I don’t know how much longer you can expect primary care physicians to stay in practice.
Two trends are:
Insurance companies constantly reducing compensation (they all do it, but GHI, United Healthcare and Blue Cross are the worst). This leads to physicians having to take on greater patient loads and having less time to evaluate and treat patients. Patients can help by either switching to private fees, a better insurance plan or having a written list of issues ready for the doctor. This trend also makes the physician the chaser of payment, a very bad use of precious resources. Insurance companies have been saying recently that their profit margins come out to only 2-6%, this is an attempt to mislead. The companies pay out 100s of millions to billions in compensatio to their executives and then give their shareholders paltry returns of 2-6%. Their profits are in the 30% area and don’t let them mislead you. Also the executives taking huge amounts of compensation is a problem throughout all public companies, not just healthcare, and so you should be very careful investing your money/
Government constantly adding requirements that all sound nice on paper but the government never provides funding for those requirements. This means that physicians have to expend more time and money to comply.
There is the constant fear among physicians that one mistake/bad outcome can ruin the physician’s career forever. This is a real and palpable fear and a problem for a physician which almost no one who is not a physician is aware of or relates. The trial lawyers will throw out figures which say that judgements in malpractice are small compared to total healthcare expenditures. What they fail to mention are all the settlments that are done so that physicians or insurance companies avoid going to court. Also they fail to point out how much weight and damage the fear instilled by malpractice lawyers and malpractice insurance does to the psyche of the physician.
There is an upper limit to how many patients a day we can see and provide quality treatment. Once you cross that 8 minute per patient line there is a severe reduction in quality. Primary care physicians have not choice, they must see a patient every 8 minutes to pay for all overhead.
The rest of the day is uncompensated work like dealing with 20 refill requests + 5-10 prescription adjustments due to patient wants cheaper med since insurance won’t pay for the one prescribed, 4-5 clearances (usually on an immediate need basis since the patient makes the appointment with the specialist and then informs that they need clearance tomorrow), 25 diagnostic reports (labs, radiology and specialist consults), 4-5 discussing abnormal results and the usual 10 “I would like to talk to the doctor requests”.
PP
You nailed it. Primary care practice is on it’s death bed. It takes me 8 hours for uncompensated administration work for every 40 hours of patient care. Requests for disability and power wheelchairs that require multiple forms and letters. We need to move to charging for our time involved in nonclinical tasks and stop giving out tine away.

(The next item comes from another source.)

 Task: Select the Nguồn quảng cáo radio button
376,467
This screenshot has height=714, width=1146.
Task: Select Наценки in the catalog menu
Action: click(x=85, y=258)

I also think PC is in a death spiral. A lot of people don’t realize how much tougher it has gotten in terms of the paperwork. Twenty years ago, when I got our of residency, my clinic’s pt population was much younger and healthier. Not much paperwork. The old and sick increase our administrative burden exponentially and the population is aging. Also, with medical progress there is more to be done on each pt.
I read a comment on the internet a couple months ago by an Oregon ER doc, something like ” if you’re smart enough to get into med school,how could you be stupid enough to go into primary care.” Harsh, but some truth to it.